We are doing all this through a strong tripartite partnership between the Government, industry, and unions. And we are determined that our workers will benefit from the new technology and investments. And indeed, our Port Workers’ Union, Port Officers’ Union and Maritime Officers’ Union are represented and attending this conference, participating in the deliberations. Our workers must be prepared to take on new and more productive roles, and not be sidelined or displaced by technology or AI. Therefore, we are also investing heavily in our people. We are upskilling them to operate new AI and digital systems, and advanced technologies such as remote quay cranes, drones, underwater robots. At the upper echelons, we continue to develop maritime professionals through leadership programmes. With this support, our people will embrace and make full use of technology, instead of resisting it and jeopardising both Singapore’s competitiveness and their own livelihoods.
Contributing to the fight against climate change, and adapting to it
Thirdly, Singapore will play our part in mitigating climate change, even as we adapt to its impact upon us. Since 2013, we have been an observer state in the Arctic Council. We support the Council’s work on scientific research, on sustainable development, and green shipping. Singapore has committed to peaking emissions before 2030, and to achieving net zero emissions by 2050. This is an extremely difficult task, for an island nation with hardly any energy sources of our own — whether renewable or fossil. But we will do our share as a responsible member of the international community.

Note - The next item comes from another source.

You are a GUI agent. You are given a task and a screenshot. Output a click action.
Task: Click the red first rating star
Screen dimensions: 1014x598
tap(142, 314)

And in the maritime industry, we are investing in green technologies, to play a role in the industry’s decarbonisation transition. Today we are a centre for bunkering and petroleum refining. In future, as alternative fuels are developed and come into use, our sea lines and infrastructure will most probably become key conduits for their transportation and distribution. As MOS Pillai explained, we are conducting trials on the bunkering of alternative fuels, which will support the setting of national and international standards. We are also progressively training our workers to handle alternative fuels, to prepare for their widespread adoption.

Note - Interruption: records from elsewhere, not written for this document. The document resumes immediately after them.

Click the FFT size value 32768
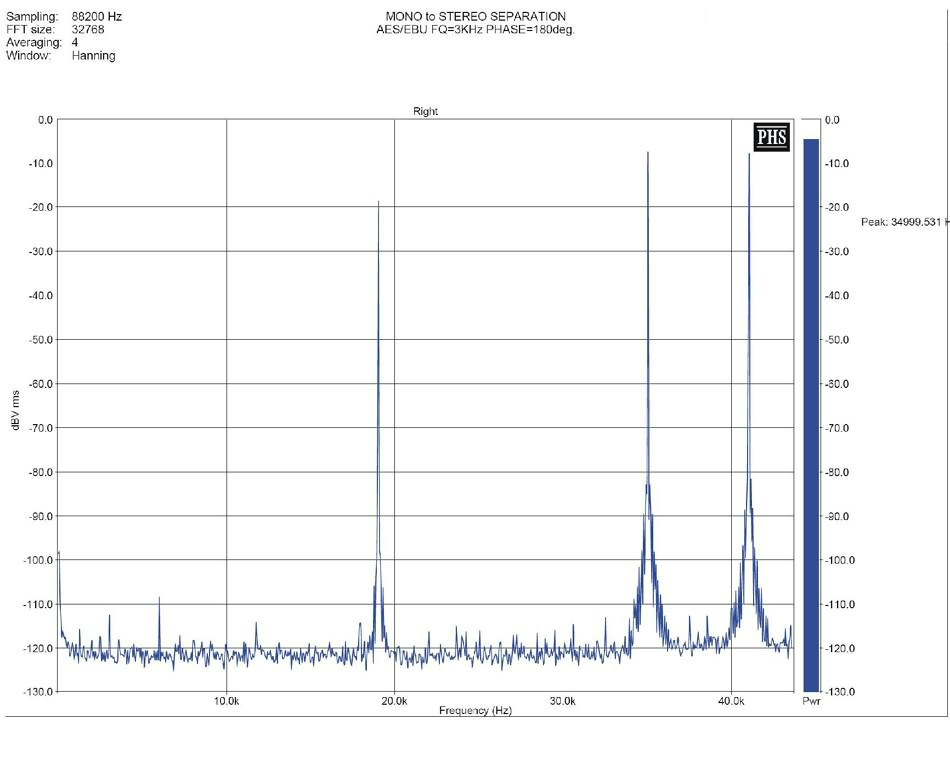Image resolution: width=950 pixels, height=770 pixels. (x=88, y=30)
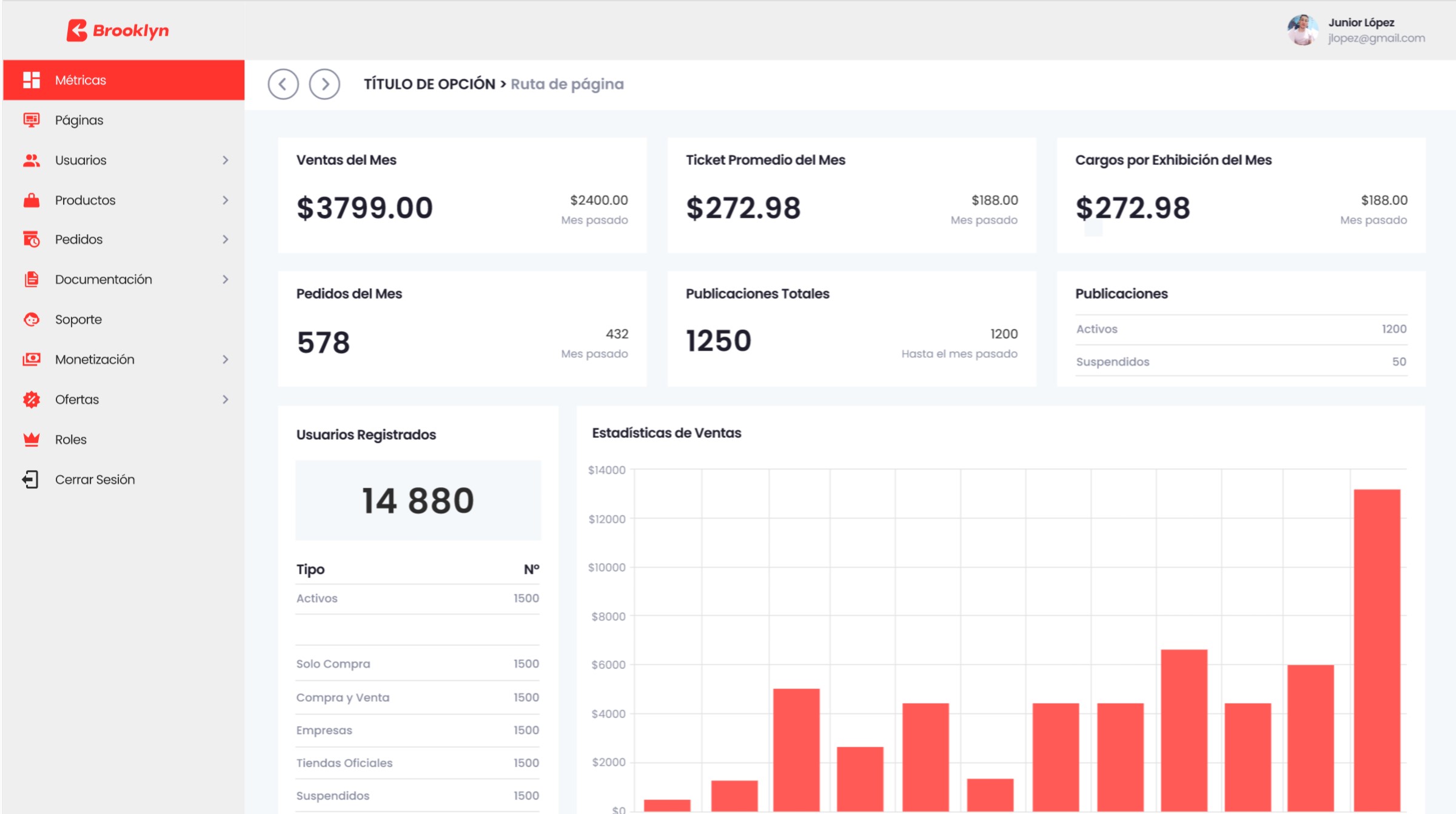Click the Usuarios people icon
Viewport: 1456px width, 814px height.
tap(32, 160)
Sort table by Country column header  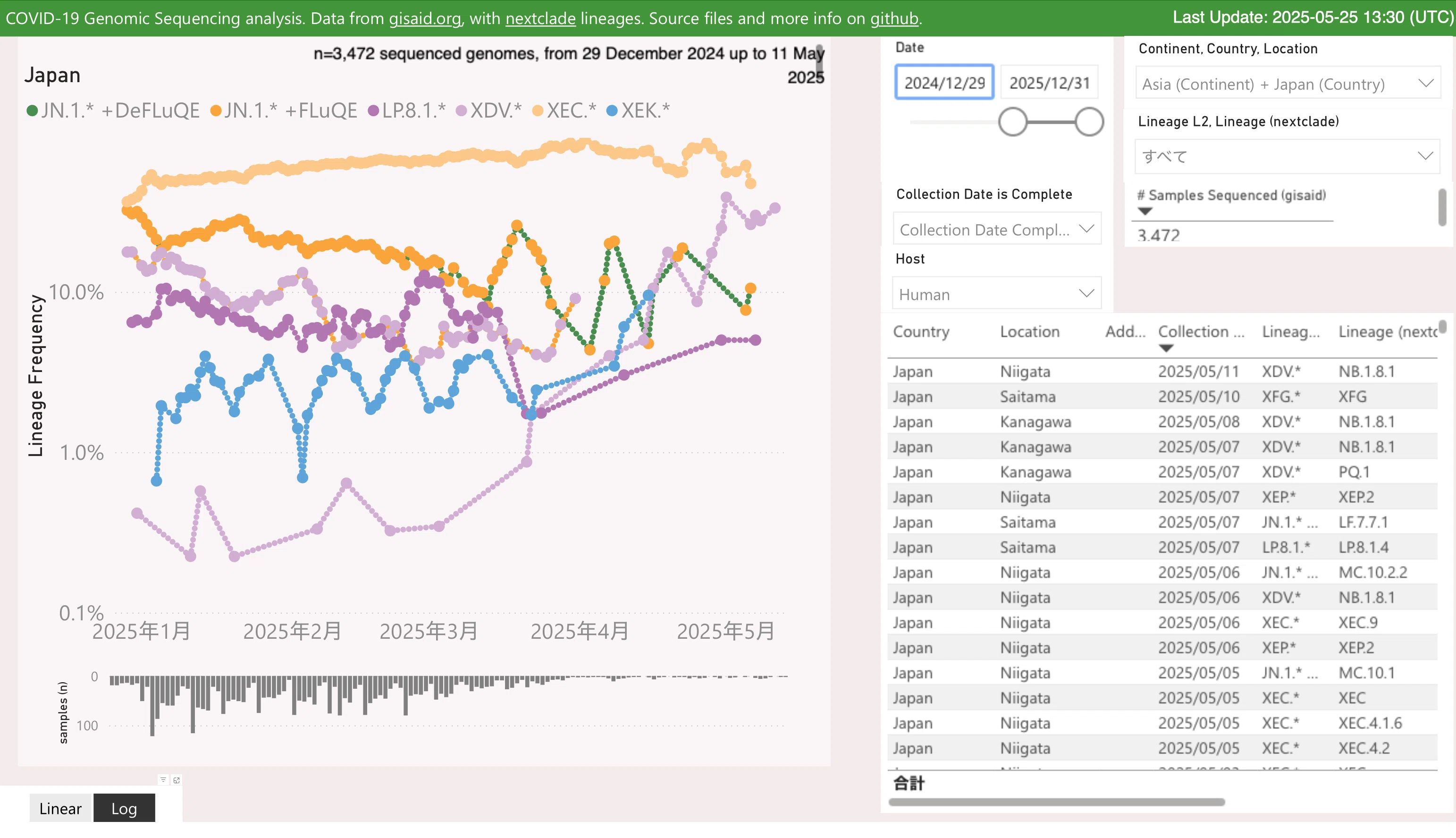(921, 331)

This is how we are responding to climate change, while preparing for the inevitable long-term trends that are in store for the global maritime trade.
Conclusion
The world cannot escape the turbulent times ahead. But the future for the maritime industry is still bright. If we plan ahead and take the right steps now, we have every chance of continuing to thrive. As Mr Lee Kuan Yew said at the Singapore Harbour Board in 1963, more than 60 years ago, "The good things in life do not fall down from the skies. They can only come by hard work over a long time". Collectively, we can turn adversity into opportunity.
And I welcome all of you here to work with us to seize these opportunities, as we invest for a better, brighter maritime future.
Thank you very much.
[1] Singapore signed the Pacific Alliance-Singapore FTA (PASFTA) with Chile, Colombia, Mexico, and Peru in Jan 22, our first FTA with a Maritime Chapter. Singapore signed the Mercosur-Singapore FTA (MCSFTA) on 8 Dec 23, our first FTA with MERCOSUR member states (Argentina, Brazil, Paraguay, Uruguay).